La vergüenza

Conchi
Hay amigos inolvidables. Y generalmente lo son para vergüenza de los que los recordamos. Yo era vecina de Sultán, un perro poco original que no tenía pedigrí, pero que me lamía la mano cuando nos encontrábamos. Un día su dueño, que vive en el 3º A, lo abandonó de noche en una gasolinera. Él mismo me lo dijo cuando pregunté por Sultán una mañana. Lo que ocurrió después del abandono lo supe por casualidad, en casa de unos amigos. Sultán había intentado volver a la casa de su dueño, no podía concebir el abandono, pero le pilló un coche y acabó malherido en la cuneta. Fue allí donde lo encontraron mis amigos, que volvían de una fiesta. Ellos llevaron a Sultán al veterinario. Lo habían encontrado en el suelo medio muerto y sangrando por todos los lados, dando ladridos de dolor y queriéndose poner de pie para llegar a la casa de sus amos, los mismos que le habían abandonado en la gasolinera.

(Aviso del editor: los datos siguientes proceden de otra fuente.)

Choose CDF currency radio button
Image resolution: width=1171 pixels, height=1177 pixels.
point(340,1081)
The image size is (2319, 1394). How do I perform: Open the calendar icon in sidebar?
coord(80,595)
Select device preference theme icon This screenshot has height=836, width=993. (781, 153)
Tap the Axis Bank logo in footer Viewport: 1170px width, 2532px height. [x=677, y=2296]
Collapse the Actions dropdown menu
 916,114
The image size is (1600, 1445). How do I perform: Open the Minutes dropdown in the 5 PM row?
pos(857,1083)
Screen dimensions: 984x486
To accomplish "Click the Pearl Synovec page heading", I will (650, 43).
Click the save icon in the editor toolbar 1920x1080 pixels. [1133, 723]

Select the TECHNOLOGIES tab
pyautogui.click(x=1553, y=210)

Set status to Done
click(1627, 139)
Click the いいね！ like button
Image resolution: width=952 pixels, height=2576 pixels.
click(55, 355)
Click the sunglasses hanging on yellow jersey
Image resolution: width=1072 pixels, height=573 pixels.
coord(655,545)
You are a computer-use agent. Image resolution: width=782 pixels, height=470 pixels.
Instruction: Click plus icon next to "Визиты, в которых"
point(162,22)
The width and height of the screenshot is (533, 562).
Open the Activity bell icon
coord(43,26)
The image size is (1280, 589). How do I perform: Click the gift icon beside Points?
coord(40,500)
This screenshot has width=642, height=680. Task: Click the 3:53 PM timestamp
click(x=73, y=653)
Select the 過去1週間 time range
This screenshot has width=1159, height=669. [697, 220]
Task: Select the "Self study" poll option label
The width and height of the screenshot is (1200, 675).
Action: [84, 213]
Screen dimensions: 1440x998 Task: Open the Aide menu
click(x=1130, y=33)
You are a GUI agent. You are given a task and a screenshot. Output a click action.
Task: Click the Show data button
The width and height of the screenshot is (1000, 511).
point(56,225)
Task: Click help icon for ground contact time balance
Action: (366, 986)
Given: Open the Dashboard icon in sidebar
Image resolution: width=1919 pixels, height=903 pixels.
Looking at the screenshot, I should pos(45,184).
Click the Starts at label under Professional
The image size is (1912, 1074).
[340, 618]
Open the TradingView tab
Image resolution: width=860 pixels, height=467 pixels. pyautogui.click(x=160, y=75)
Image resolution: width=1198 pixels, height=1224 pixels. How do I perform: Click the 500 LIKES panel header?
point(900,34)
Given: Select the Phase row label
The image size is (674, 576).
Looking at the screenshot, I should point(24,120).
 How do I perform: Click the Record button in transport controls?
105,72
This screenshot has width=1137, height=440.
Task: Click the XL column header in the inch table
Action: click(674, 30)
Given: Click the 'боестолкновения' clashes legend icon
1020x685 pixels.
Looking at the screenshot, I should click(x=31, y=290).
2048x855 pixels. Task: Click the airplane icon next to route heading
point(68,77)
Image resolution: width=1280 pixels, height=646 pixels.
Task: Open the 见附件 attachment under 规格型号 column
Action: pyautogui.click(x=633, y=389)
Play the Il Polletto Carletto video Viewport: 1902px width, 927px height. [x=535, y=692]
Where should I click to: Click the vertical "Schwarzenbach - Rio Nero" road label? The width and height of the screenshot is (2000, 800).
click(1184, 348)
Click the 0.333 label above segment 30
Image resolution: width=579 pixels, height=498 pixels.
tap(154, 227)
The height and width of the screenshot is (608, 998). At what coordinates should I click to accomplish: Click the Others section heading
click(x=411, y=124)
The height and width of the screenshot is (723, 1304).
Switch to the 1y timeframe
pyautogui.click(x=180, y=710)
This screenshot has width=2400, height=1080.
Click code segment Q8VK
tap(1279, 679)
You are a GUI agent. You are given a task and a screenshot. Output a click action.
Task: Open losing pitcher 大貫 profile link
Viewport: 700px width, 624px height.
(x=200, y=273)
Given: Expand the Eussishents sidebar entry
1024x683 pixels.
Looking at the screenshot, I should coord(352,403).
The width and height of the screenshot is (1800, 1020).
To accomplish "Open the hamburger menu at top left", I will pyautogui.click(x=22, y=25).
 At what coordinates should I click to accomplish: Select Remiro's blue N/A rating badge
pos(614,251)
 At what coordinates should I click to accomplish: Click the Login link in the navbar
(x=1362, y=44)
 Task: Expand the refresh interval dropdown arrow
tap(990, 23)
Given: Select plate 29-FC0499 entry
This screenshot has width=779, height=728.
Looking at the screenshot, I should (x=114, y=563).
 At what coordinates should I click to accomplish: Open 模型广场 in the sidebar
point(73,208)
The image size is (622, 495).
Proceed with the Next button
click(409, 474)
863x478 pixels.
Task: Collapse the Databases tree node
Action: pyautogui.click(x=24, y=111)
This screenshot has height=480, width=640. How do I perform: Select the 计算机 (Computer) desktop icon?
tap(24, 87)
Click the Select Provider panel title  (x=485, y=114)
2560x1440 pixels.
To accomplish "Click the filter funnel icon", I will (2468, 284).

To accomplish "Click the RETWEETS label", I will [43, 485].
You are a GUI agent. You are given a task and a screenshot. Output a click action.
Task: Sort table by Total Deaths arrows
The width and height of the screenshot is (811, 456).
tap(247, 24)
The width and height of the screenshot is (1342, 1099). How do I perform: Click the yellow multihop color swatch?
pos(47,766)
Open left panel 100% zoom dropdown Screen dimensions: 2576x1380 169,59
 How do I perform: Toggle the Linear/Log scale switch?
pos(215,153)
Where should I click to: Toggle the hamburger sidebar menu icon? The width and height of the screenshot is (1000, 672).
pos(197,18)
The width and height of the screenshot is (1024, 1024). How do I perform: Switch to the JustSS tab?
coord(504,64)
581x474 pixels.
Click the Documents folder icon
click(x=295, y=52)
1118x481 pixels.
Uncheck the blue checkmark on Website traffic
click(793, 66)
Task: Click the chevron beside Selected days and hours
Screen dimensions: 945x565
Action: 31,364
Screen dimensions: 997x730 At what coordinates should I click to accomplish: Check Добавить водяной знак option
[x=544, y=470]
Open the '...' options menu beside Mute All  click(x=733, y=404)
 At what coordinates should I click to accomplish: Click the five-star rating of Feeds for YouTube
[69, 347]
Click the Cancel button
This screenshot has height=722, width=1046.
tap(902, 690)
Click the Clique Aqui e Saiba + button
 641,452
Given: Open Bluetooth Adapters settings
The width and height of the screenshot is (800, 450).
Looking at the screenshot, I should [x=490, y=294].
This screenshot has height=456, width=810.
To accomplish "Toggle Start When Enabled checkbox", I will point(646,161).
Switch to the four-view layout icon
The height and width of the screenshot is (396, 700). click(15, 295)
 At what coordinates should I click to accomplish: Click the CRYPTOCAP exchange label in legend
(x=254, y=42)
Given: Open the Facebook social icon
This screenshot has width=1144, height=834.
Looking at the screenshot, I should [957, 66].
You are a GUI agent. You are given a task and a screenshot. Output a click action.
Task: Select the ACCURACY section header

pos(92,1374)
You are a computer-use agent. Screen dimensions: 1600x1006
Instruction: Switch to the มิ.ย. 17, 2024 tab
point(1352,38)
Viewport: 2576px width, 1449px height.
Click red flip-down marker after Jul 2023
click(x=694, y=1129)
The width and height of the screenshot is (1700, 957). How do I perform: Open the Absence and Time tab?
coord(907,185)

El veterinario le trató las heridas tan profundas que tenía, pero Sultán se escapó y siguió su marcha hasta la casa de sus antiguos dueños. Caminó y caminó hasta llegar a su destino, desde Ocaña hasta Madrid. Una vez en nuestro portal, subió al tercero, y allí se pasó la noche arañando la puerta y ladrando para que le abrieran, pero sus dueños pasaron de él. A la mañana siguiente, al salir de casa, yo lo vi, estaba muerto. Sultán había muerto de pena y de hambre a la puerta de su amo. Pero allí estaba, sin embargo, fiel, para vergüenza de todos.